In 1989 I had some blood work done which checked for Epstein-Barr (it wasn't present) for reasons that made sense at the time. Then I got ME/CFS a few weeks later, and blood work showed that it was present this time.

That's not a slam-dunk for Epstein-Barr as a cause, of course, but I thought it was interesting enough to have the data that I talked to my immunologist about cowriting a paper on it.

She demurred, saying that quite a few such papers (where patients by chance had had before-and-after tests) had been published and there wasn't any value in adding another one, since it was pretty common to see the same pattern of Epstein-Barr virus not being there beforehand, and then appearing after in blood work after the onset of symptoms.

Fast forward to 2023 and now there's a paper saying that ME/CFS might have a post-viral infection origin.



People have been saying this about post-viral sequelae and EBV and CFS for a long time, but the evidence is just not there.

EBV is incredibly common, it is not surprising that many who have had ME/CFS would have it.

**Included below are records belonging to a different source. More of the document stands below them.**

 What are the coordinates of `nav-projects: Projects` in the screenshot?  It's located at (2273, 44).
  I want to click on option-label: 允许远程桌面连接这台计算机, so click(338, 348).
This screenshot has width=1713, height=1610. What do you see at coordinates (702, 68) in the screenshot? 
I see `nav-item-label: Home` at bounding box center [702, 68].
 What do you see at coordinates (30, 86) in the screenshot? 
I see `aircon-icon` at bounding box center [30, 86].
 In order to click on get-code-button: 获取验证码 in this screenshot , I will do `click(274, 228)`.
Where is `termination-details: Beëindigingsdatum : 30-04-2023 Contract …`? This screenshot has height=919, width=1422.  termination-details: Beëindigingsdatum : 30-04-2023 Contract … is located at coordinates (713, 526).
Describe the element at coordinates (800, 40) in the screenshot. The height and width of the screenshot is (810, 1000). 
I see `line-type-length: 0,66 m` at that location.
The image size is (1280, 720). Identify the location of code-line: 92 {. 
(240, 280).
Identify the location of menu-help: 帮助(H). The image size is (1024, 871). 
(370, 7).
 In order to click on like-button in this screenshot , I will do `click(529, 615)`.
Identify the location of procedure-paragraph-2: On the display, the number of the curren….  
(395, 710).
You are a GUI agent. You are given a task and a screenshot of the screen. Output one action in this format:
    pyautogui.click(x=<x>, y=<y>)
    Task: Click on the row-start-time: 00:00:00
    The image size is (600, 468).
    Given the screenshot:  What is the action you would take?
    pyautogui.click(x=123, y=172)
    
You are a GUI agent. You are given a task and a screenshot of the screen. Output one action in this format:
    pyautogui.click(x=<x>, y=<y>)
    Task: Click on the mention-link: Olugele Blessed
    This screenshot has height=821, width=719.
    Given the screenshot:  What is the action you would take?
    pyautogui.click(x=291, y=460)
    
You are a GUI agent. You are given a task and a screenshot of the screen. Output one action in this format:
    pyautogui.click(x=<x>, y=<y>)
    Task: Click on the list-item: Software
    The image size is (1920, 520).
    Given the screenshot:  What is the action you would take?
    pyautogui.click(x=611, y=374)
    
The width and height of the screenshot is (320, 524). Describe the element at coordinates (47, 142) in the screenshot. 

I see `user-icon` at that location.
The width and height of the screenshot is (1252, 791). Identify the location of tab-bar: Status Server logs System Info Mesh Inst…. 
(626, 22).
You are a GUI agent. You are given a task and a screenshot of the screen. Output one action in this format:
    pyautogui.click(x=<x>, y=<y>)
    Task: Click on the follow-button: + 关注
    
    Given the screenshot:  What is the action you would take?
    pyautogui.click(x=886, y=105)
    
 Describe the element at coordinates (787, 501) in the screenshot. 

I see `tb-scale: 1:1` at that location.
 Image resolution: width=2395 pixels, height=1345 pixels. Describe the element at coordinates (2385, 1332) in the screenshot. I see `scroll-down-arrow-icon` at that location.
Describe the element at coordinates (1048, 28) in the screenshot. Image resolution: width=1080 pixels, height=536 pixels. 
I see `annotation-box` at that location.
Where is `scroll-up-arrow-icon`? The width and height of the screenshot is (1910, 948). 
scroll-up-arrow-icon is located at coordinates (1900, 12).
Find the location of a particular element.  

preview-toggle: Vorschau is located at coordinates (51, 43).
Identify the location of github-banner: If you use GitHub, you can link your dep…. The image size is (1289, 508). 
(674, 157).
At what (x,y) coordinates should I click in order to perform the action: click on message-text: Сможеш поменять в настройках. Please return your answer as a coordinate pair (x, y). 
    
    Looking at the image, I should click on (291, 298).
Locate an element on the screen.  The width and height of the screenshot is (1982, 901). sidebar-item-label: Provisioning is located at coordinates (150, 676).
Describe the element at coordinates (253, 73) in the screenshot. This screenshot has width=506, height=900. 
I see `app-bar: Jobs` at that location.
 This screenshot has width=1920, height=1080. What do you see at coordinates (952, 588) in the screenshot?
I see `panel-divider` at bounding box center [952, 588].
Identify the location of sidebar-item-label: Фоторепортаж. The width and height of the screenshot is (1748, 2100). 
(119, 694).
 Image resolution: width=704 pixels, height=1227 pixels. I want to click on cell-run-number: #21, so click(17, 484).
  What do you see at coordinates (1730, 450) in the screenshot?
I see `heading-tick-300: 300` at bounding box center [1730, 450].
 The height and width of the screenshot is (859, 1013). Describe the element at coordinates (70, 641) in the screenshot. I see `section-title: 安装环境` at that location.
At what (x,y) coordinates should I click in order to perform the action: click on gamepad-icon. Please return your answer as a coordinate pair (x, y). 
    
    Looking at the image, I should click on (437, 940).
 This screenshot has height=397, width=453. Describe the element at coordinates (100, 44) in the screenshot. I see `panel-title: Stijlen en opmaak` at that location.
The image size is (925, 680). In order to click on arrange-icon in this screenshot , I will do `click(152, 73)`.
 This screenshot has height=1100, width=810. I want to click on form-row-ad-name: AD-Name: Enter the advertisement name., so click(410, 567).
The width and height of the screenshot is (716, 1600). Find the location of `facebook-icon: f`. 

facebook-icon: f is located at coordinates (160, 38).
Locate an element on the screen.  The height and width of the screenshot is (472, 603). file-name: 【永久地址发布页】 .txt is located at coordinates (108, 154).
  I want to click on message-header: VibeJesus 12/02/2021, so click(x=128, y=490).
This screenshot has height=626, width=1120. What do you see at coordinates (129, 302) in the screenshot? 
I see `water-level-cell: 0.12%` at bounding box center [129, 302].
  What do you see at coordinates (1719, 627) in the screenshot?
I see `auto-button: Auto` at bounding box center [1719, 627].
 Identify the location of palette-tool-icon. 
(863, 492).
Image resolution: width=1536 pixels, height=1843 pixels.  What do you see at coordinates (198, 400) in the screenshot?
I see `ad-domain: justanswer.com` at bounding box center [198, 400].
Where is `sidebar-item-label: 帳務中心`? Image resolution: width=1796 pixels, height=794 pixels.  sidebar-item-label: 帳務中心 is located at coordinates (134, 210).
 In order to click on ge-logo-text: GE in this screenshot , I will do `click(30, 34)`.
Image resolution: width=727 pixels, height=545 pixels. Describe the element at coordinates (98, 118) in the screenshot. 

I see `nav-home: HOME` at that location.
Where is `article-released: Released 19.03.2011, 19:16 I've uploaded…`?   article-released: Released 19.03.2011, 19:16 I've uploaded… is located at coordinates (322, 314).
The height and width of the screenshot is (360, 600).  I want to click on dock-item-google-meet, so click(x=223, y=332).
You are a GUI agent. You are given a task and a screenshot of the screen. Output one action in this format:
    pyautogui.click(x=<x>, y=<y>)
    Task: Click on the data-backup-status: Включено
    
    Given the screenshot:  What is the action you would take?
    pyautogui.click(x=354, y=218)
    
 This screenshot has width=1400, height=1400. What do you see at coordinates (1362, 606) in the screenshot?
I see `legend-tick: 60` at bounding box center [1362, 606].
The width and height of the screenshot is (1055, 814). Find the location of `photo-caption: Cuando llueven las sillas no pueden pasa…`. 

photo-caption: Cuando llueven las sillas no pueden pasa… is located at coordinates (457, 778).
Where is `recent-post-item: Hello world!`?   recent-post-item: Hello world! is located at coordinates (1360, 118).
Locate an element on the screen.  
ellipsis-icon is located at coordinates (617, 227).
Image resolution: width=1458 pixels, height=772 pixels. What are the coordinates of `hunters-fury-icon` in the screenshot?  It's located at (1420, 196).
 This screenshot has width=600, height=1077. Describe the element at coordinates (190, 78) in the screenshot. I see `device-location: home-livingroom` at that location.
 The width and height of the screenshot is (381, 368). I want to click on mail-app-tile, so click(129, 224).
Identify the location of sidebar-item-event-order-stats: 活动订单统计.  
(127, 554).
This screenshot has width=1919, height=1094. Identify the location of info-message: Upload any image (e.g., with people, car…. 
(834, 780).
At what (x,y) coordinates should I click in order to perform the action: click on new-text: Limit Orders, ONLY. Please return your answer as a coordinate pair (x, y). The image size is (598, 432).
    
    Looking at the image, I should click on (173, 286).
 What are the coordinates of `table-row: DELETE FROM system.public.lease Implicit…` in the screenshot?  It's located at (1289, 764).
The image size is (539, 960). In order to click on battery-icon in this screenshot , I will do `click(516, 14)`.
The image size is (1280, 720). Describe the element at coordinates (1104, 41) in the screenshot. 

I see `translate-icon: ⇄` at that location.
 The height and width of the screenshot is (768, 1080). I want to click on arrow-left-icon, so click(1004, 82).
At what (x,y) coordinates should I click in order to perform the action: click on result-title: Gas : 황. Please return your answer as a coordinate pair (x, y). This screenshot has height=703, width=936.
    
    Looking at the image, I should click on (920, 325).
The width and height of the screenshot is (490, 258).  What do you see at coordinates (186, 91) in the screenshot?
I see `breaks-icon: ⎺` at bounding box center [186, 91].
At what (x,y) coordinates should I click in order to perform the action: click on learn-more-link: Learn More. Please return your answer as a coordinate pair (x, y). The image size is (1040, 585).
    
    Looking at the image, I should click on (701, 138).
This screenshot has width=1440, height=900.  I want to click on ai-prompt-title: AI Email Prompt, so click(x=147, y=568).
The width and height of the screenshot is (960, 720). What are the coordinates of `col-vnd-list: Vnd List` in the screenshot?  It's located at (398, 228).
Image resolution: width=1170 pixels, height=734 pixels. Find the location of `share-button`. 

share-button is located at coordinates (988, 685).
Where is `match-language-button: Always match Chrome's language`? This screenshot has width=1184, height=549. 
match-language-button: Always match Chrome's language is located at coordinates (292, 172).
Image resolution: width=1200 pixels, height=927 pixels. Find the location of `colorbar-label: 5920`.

The medical world does not know how to communicate about problems that are likely coproductive of psychological and physical causes, especially in a post-AIDS patient advocacy world, simply because patients do not like hearing that there is anything psychological involved at all.


It's looking like <some stressful assault on the body's immune system> is a necessary but not sufficient condition to developing CFS. Further, there are many events which can serve as triggers.

But in the cases where the other prerequisite conditions are met, EBV is usually the causal trigger.